Task goal:
Will you output all of the data below exactly, omitting the images?

Provided records:
________________
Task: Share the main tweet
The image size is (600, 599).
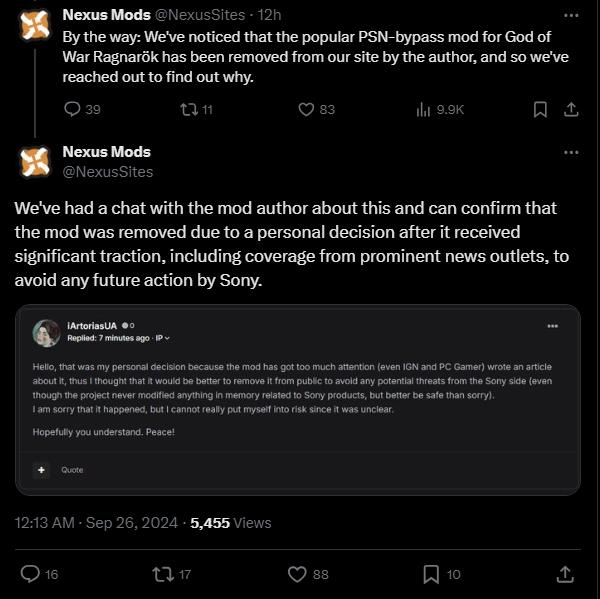Action: pyautogui.click(x=565, y=573)
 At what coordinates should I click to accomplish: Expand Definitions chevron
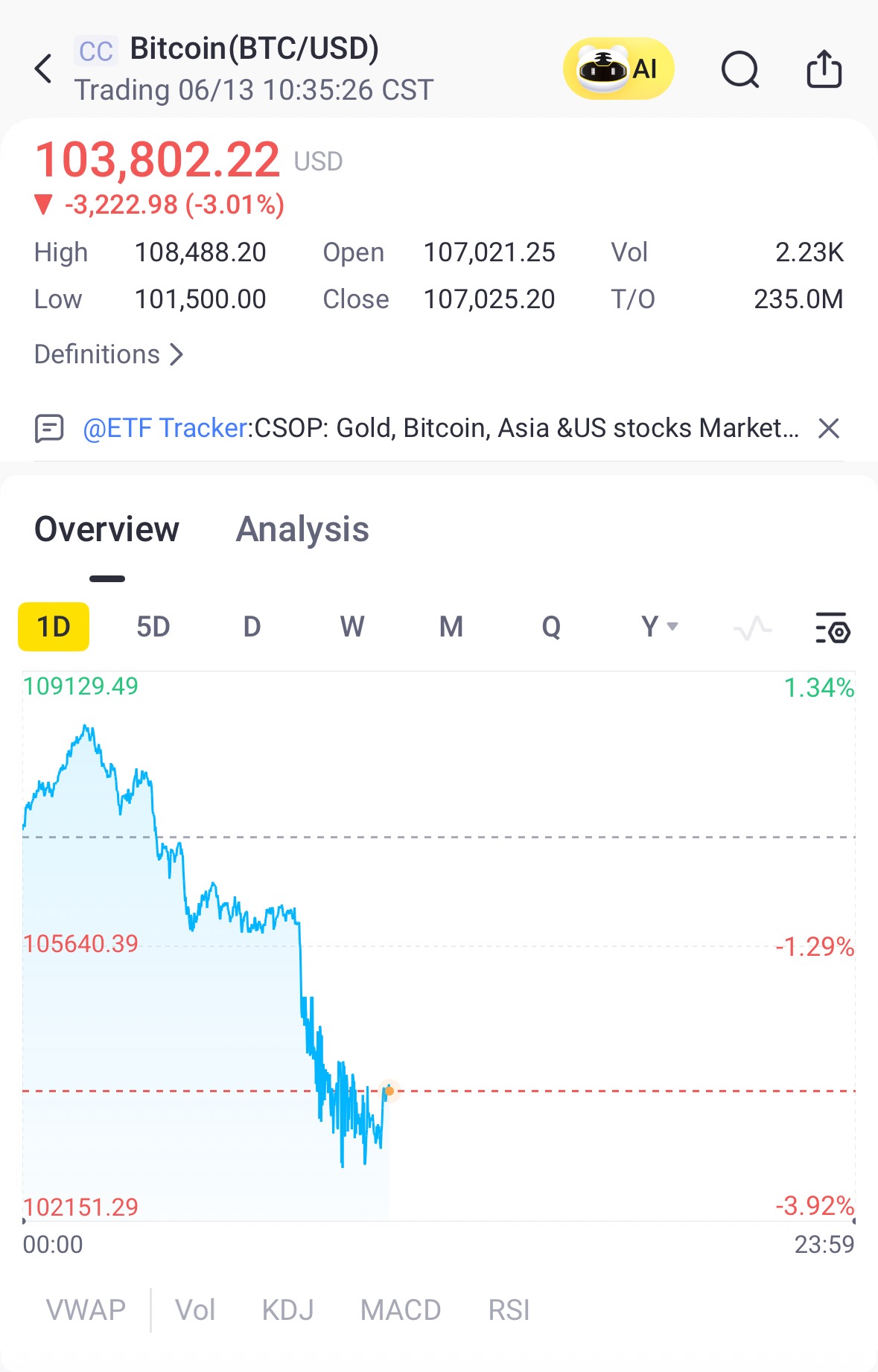[176, 354]
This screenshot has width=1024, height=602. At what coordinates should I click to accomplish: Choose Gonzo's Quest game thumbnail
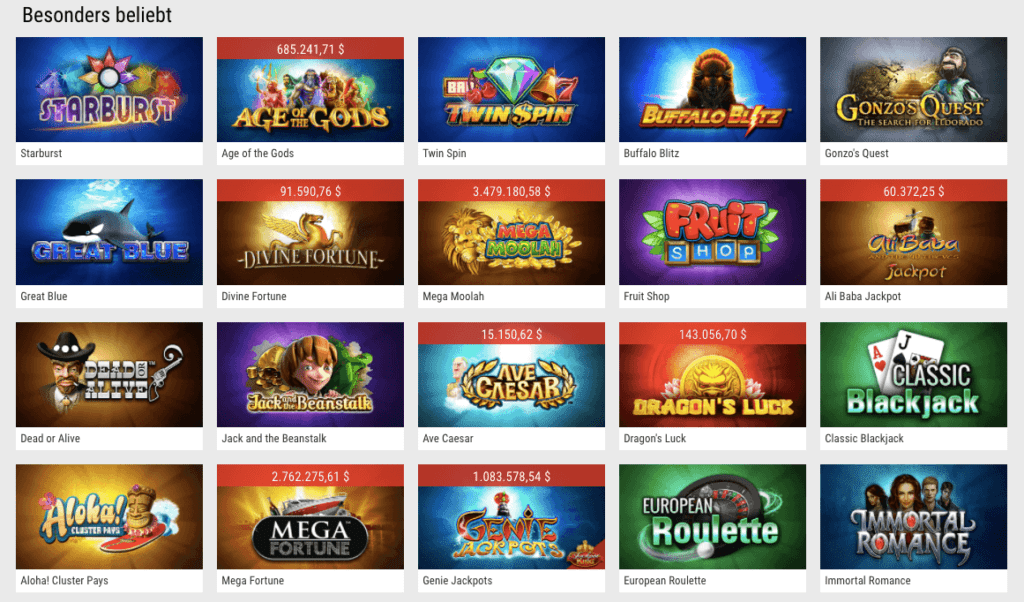coord(914,89)
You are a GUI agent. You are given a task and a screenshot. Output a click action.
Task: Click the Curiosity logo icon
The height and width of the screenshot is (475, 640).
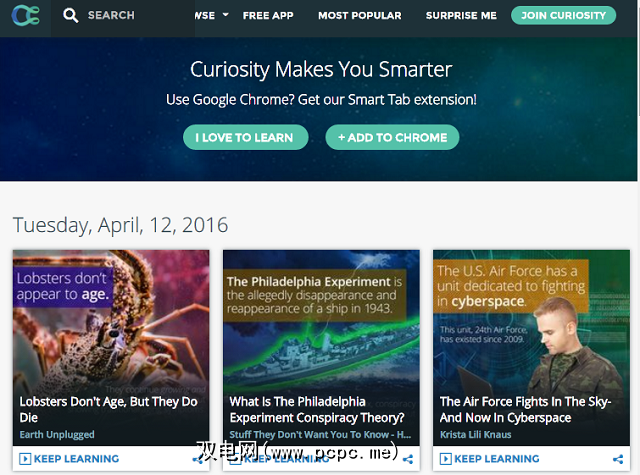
________________
Exercise solution:
Task: Share the main tweet
The image size is (600, 599).
Action: pyautogui.click(x=565, y=573)
 At what coordinates should I click to accomplish: Expand Definitions chevron
[176, 354]
This screenshot has width=1024, height=602. At what coordinates should I click to accomplish: Choose Gonzo's Quest game thumbnail
coord(914,89)
You are a GUI agent. You are given a task and a screenshot. Output a click action.
Task: Click the Curiosity logo icon
The height and width of the screenshot is (475, 640).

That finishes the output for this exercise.